YOUR ASSIGNMENT:
Give every entry again, unchanged, and leave its images out.

SOURCE DATA:
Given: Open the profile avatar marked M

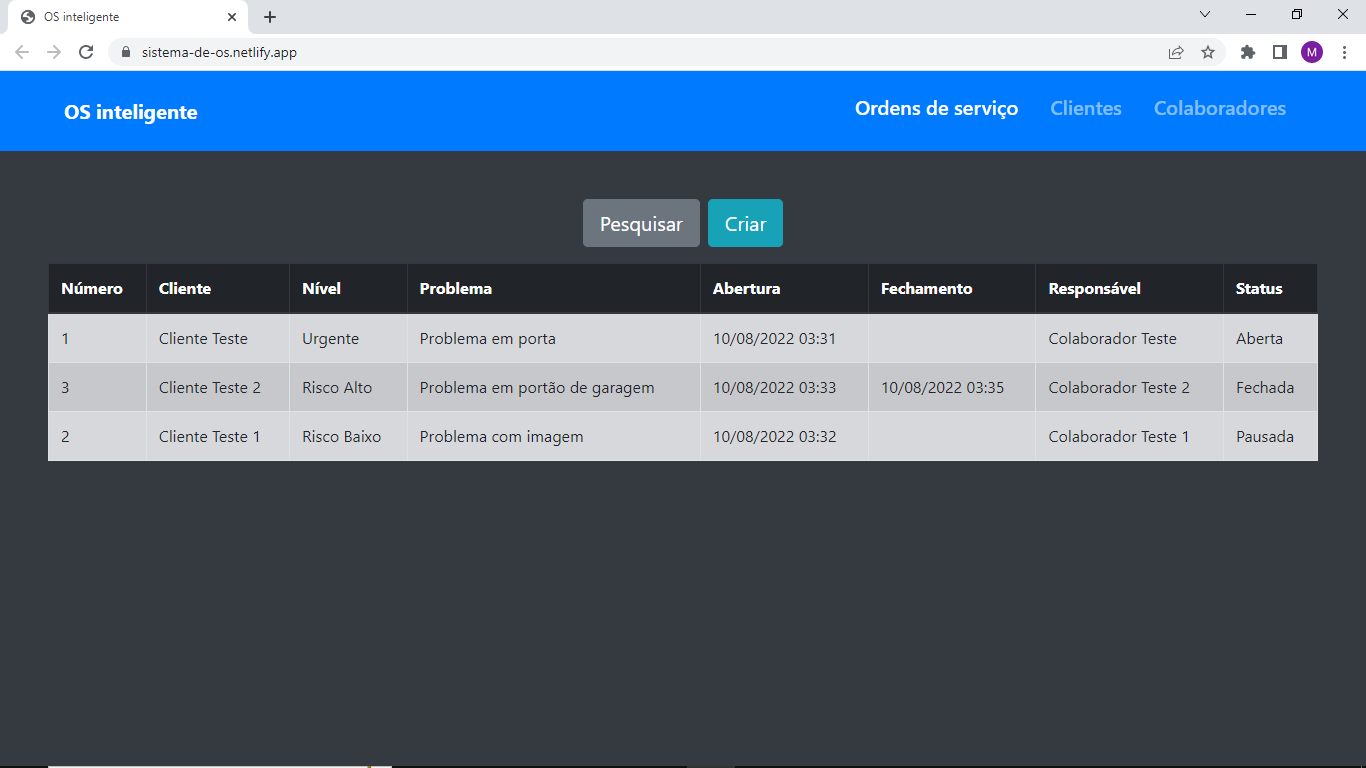Looking at the screenshot, I should coord(1312,52).
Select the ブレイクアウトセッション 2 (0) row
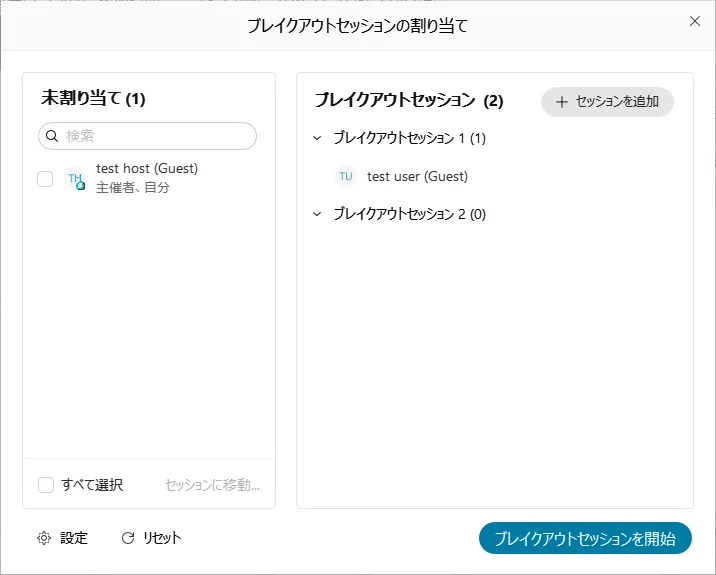716x575 pixels. click(409, 214)
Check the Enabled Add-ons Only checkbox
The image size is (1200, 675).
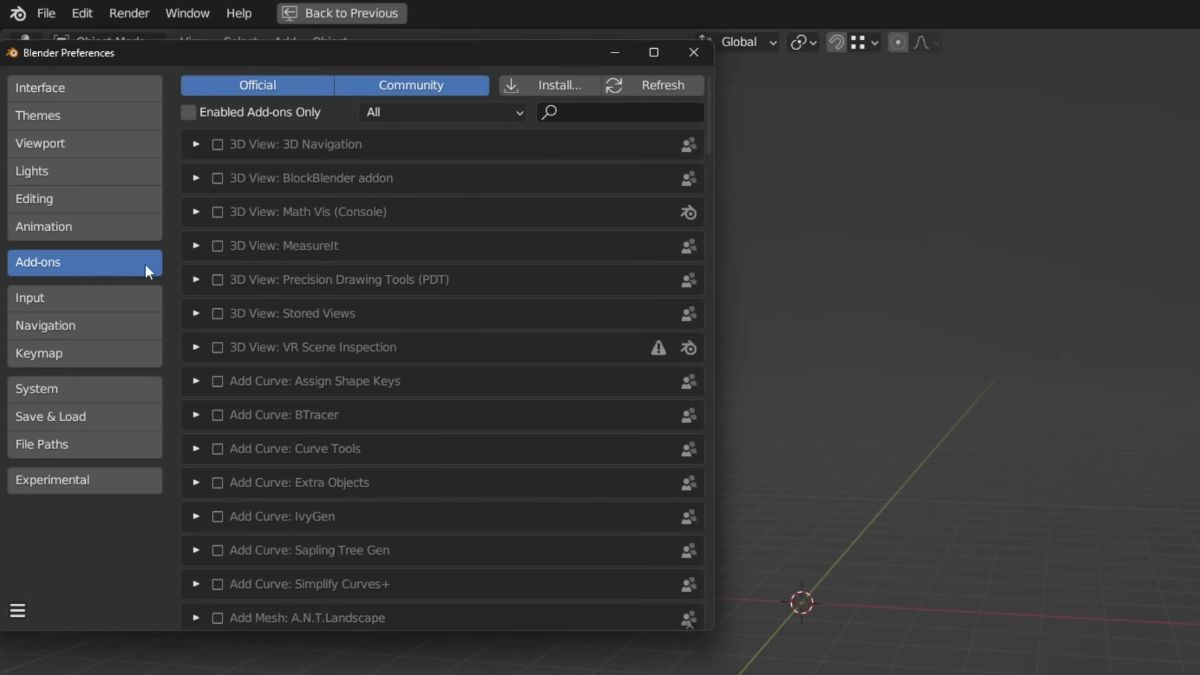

FINISHED EXERCISE:
Given: Open the profile avatar marked M

Looking at the screenshot, I should coord(1312,52).
Select the ブレイクアウトセッション 2 (0) row
716x575 pixels. click(409, 214)
Check the Enabled Add-ons Only checkbox
The image size is (1200, 675).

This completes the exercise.